NEJM Journal Watch
By Kelly Young
Edited by Jaye Elizabeth Hefner, MD
Preliminary results regarding the use of remdesivir against novel coronavirus disease (COVID-19) have been updated and published in the New England Journal of Medicine. (An earlier accounting, which we also reported here, led to the drug’s emergency approval by the FDA.)
Over 1000 hospitalized patients with COVID-19 were randomized to receive either 10 days of remdesivir or placebo. The mean time to recovery — the primary outcome — was shorter in the remdesivir group than the placebo group (11 vs. 15 days). Recovery was defined as a patient no longer requiring hospitalization or hospitalization no longer requiring supplemental oxygen or ongoing medical care.

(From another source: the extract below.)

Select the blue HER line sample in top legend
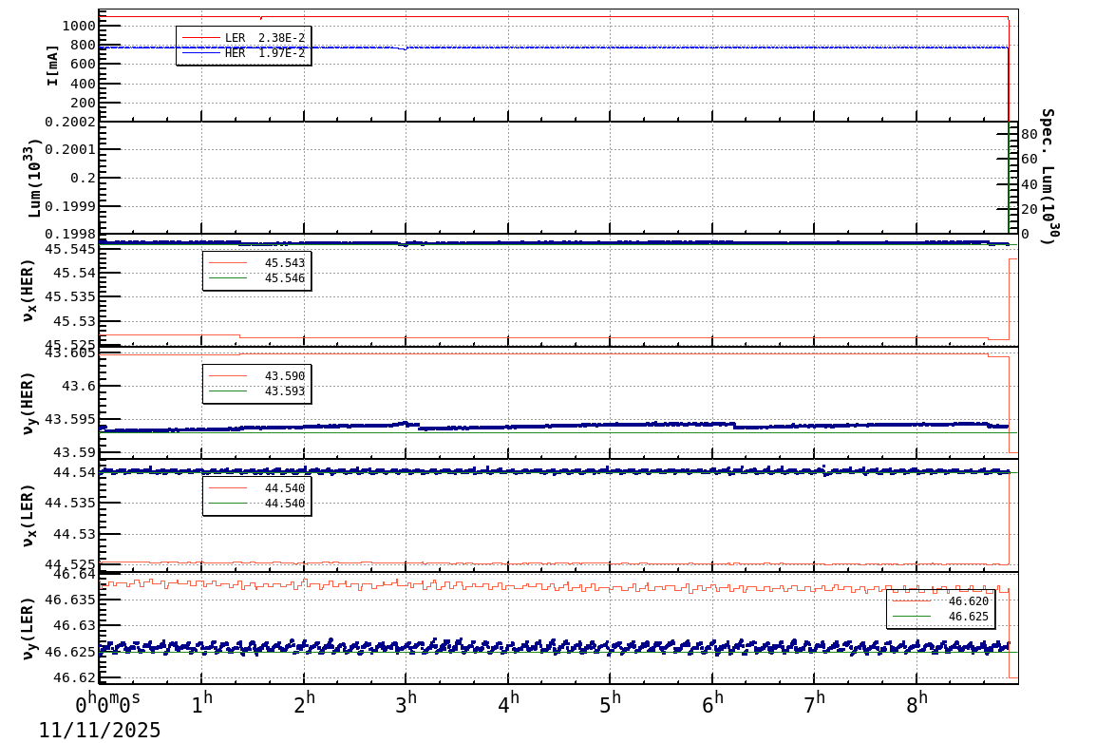 [201, 52]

Results were significant only among those receiving oxygen — but not more intensive support — at baseline. At 14 days, mortality was 7.1% in the remdesivir group and 11.9% in the placebo group, but the difference was not statistically significant.
The authors write: “Our findings highlight the need to identify Covid-19 cases and start antiviral treatment before the pulmonary disease progresses to require mechanical ventilation…. However, given high mortality despite the use of remdesivir, it is clear that treatment with an antiviral drug alone is not likely to be sufficient.”